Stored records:

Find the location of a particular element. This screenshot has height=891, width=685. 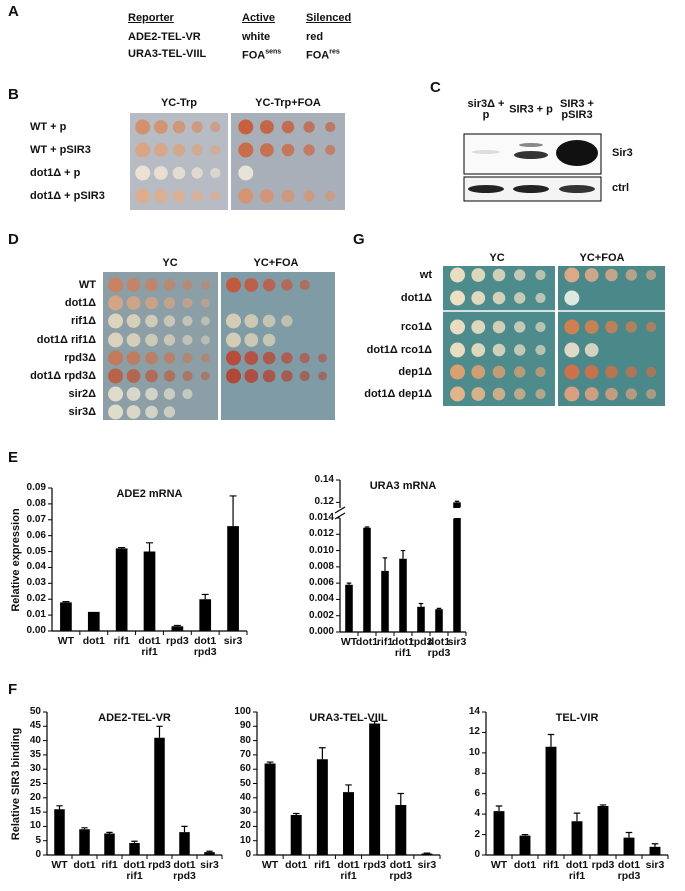

row-label: WT is located at coordinates (87, 285).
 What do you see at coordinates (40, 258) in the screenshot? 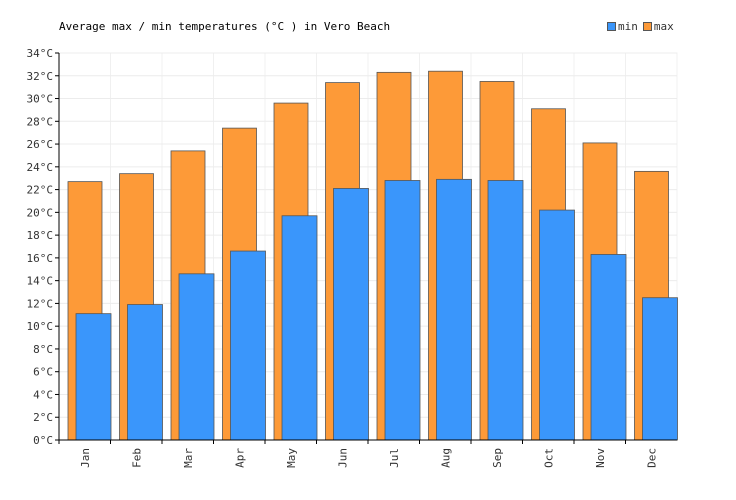
I see `y-tick-label: 16°C` at bounding box center [40, 258].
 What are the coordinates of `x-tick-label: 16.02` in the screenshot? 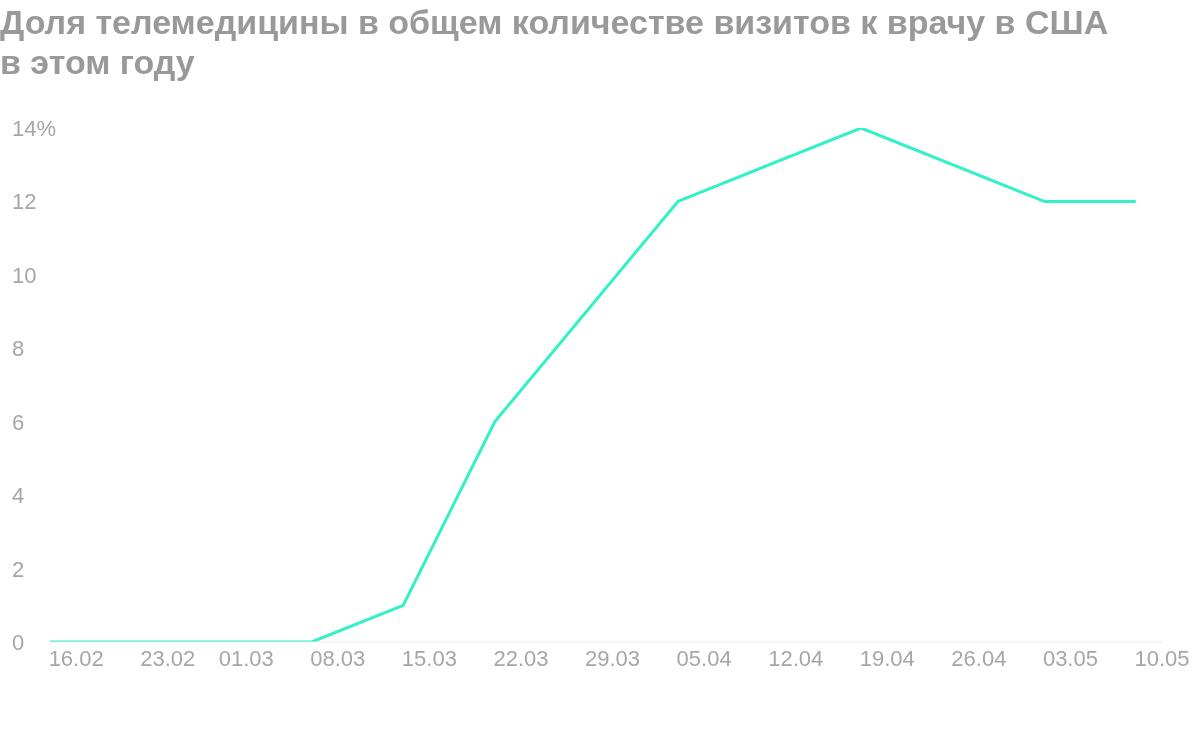 It's located at (76, 658).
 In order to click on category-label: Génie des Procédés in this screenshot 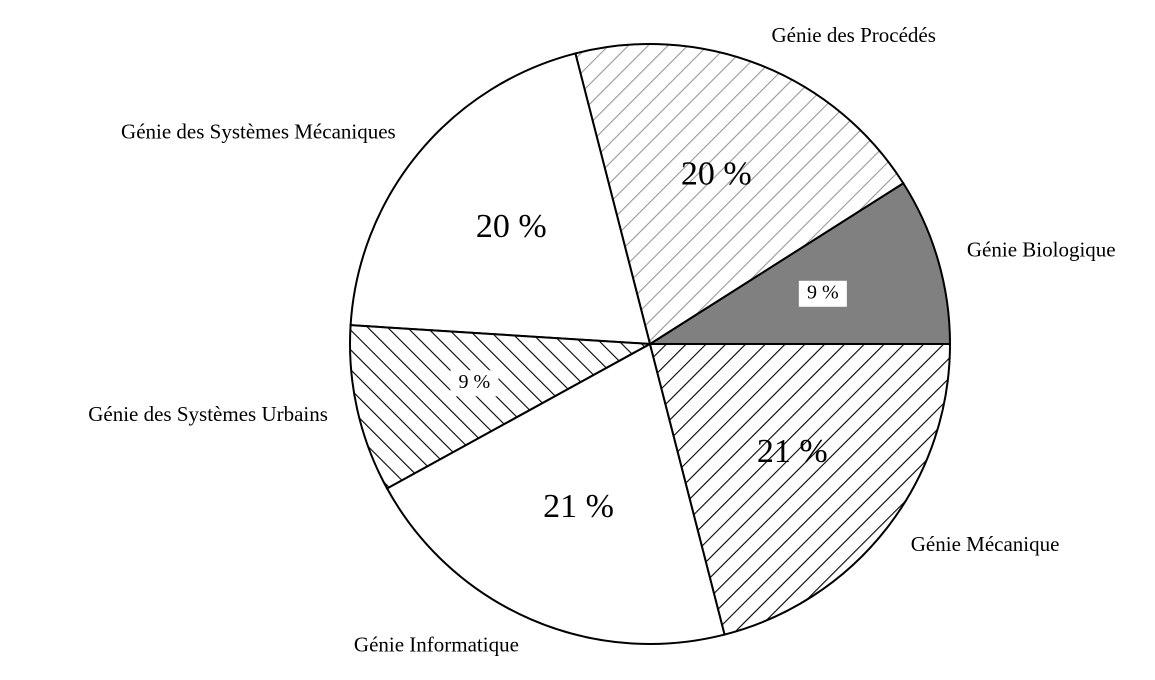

• [Task objective]: Reproduce the material above from its start through the line that contains "row-label: WT is", swapping "particular" for "specific" and keeping everything else unchanged. Leave the pictures out of your answer.

• [Answer section]:
Find the location of a specific element. This screenshot has height=891, width=685. 

row-label: WT is located at coordinates (87, 285).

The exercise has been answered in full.